• ASSIGNED TASK: Below are records; print only the lines from the line containing "The height and" to the end, both included, reproduced exactly and without the pictures.

Stored data entries:
┌────────

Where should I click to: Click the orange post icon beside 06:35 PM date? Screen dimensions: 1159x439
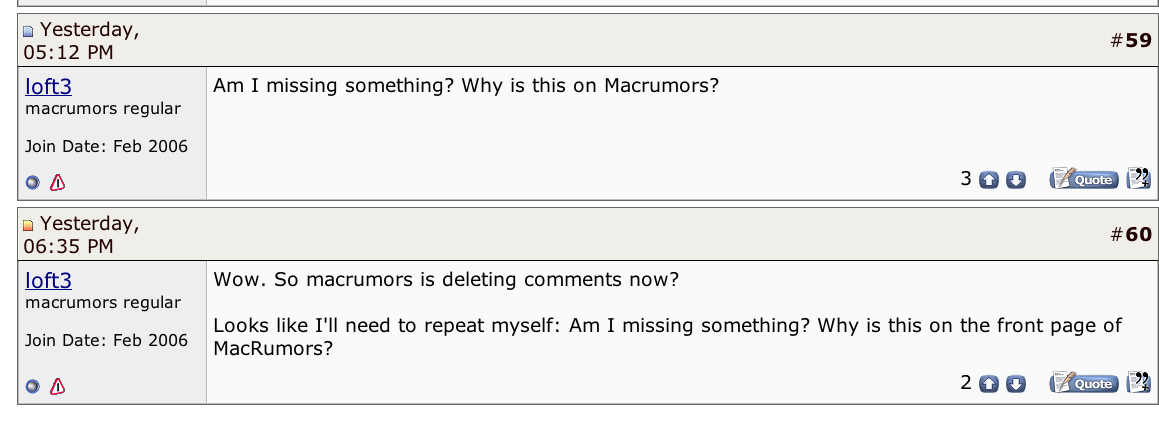coord(29,225)
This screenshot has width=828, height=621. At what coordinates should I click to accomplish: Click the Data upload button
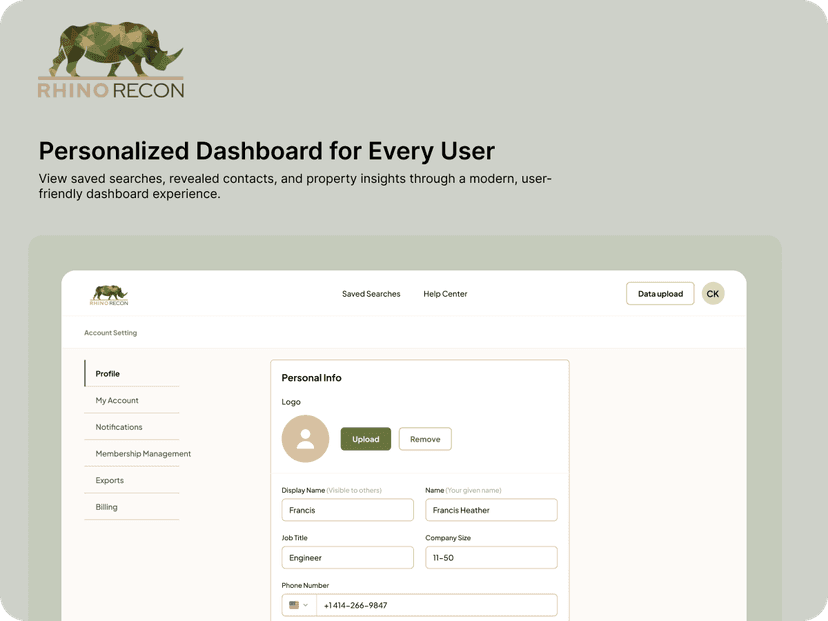pyautogui.click(x=659, y=293)
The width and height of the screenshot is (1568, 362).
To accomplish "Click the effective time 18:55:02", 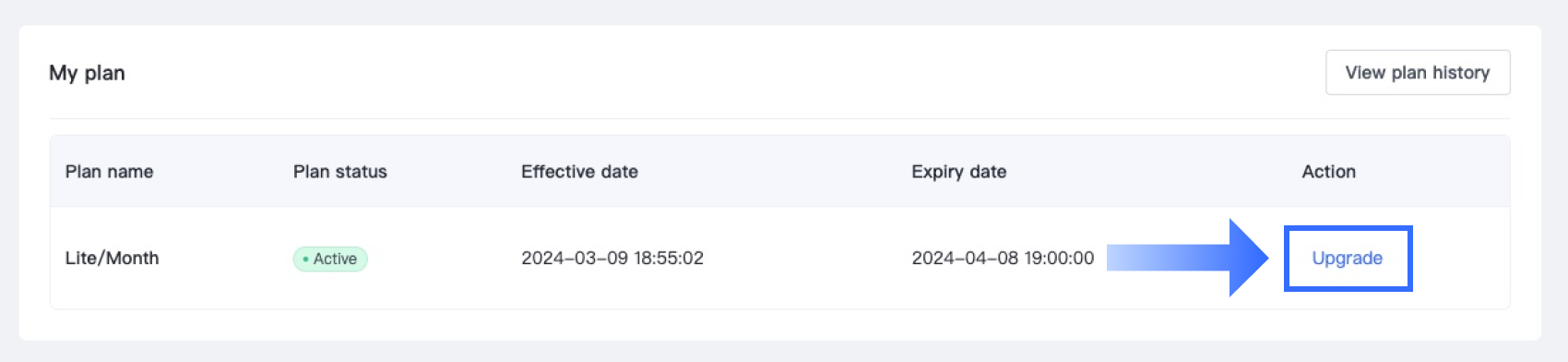I will point(666,259).
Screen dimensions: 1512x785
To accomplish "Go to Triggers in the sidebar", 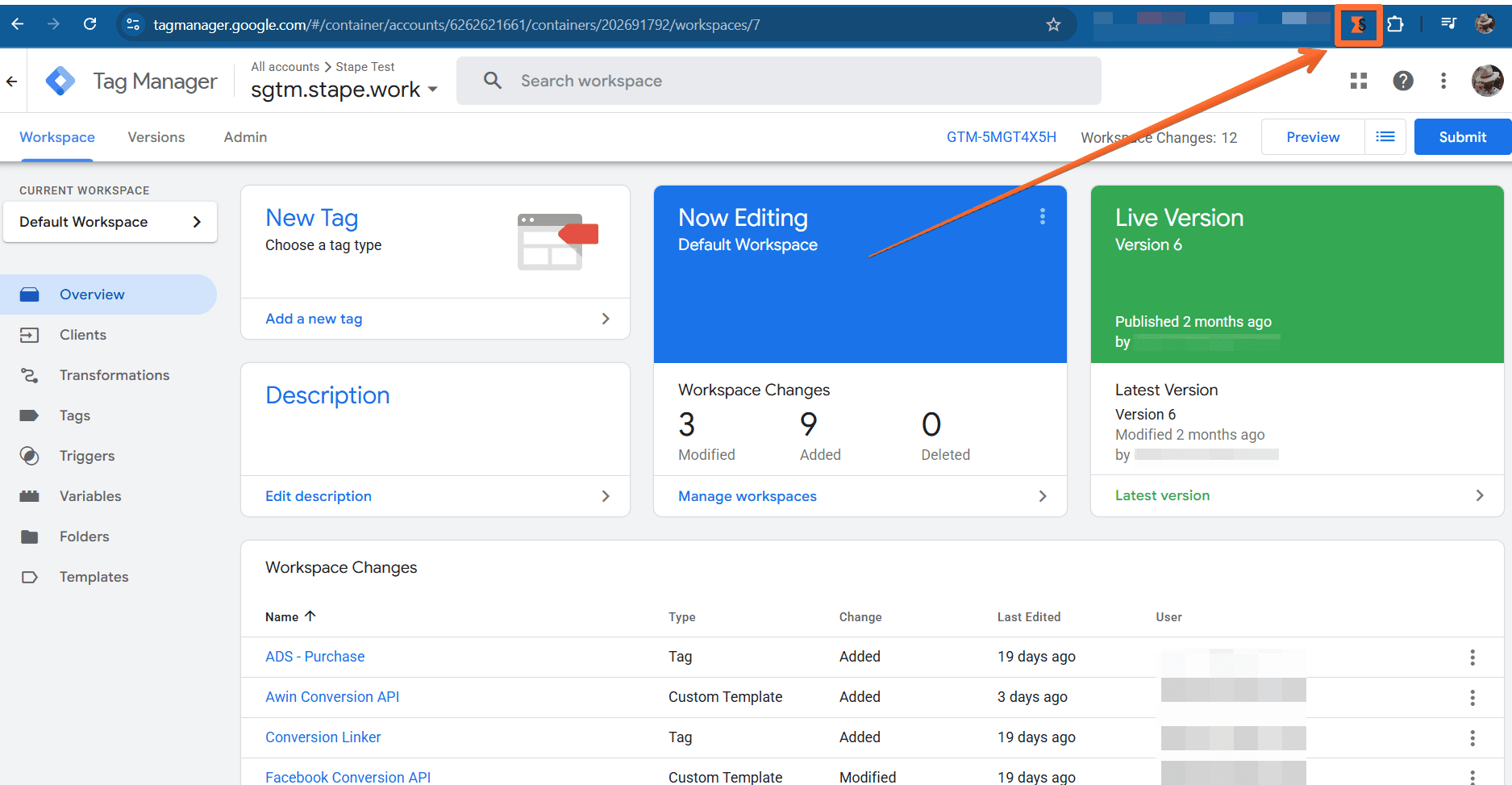I will (x=86, y=456).
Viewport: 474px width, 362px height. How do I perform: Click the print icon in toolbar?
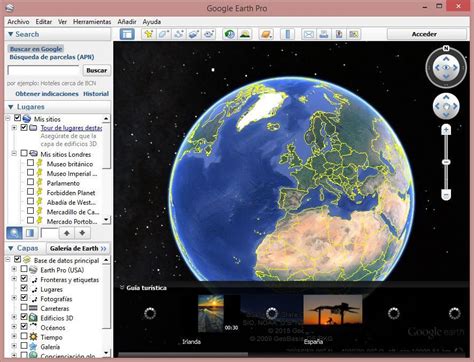324,34
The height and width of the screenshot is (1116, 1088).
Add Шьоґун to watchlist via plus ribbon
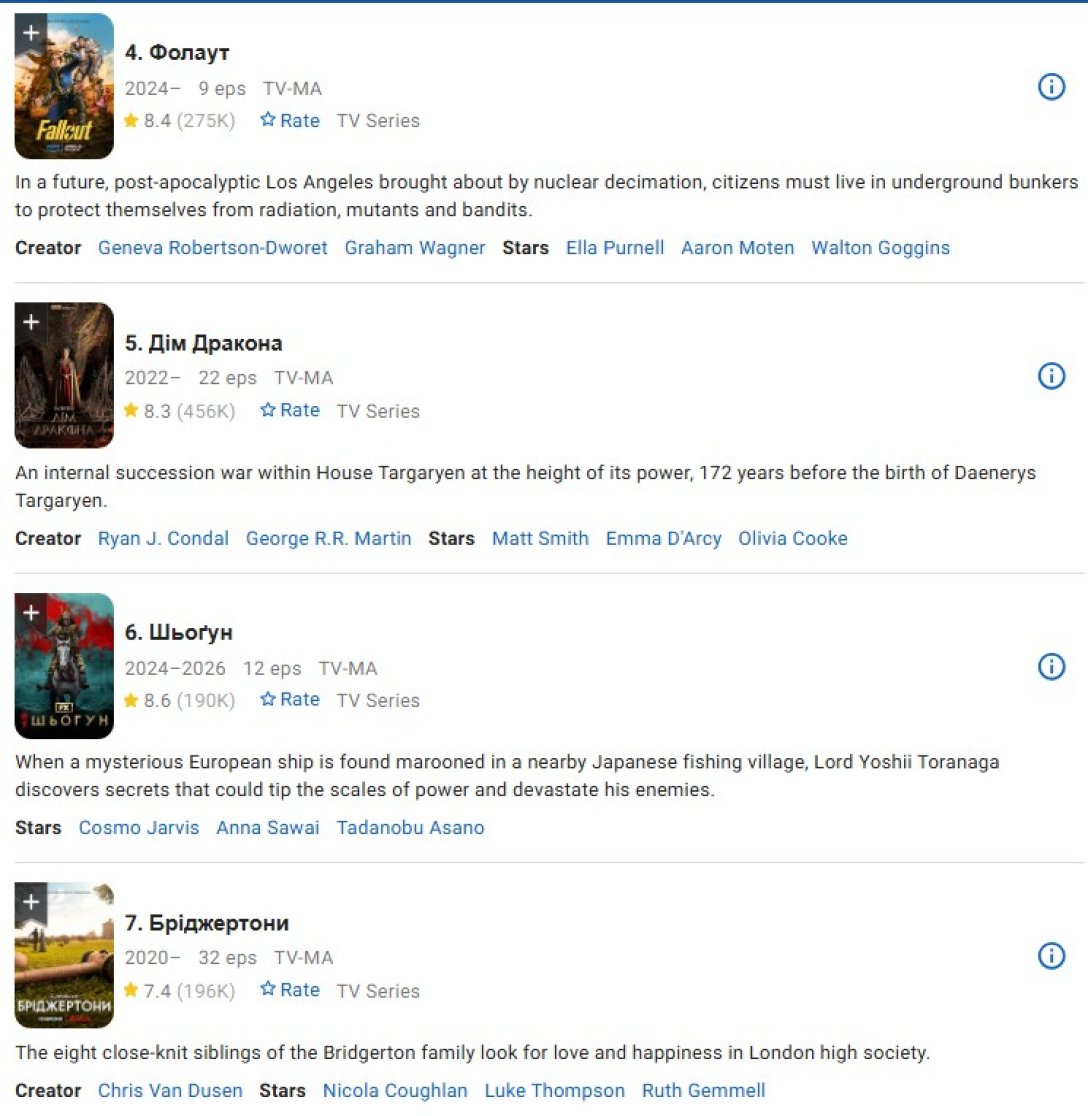pos(31,613)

└────────

• WORKED SOLUTION:
The height and width of the screenshot is (1116, 1088).
Add Шьоґун to watchlist via plus ribbon
pos(31,613)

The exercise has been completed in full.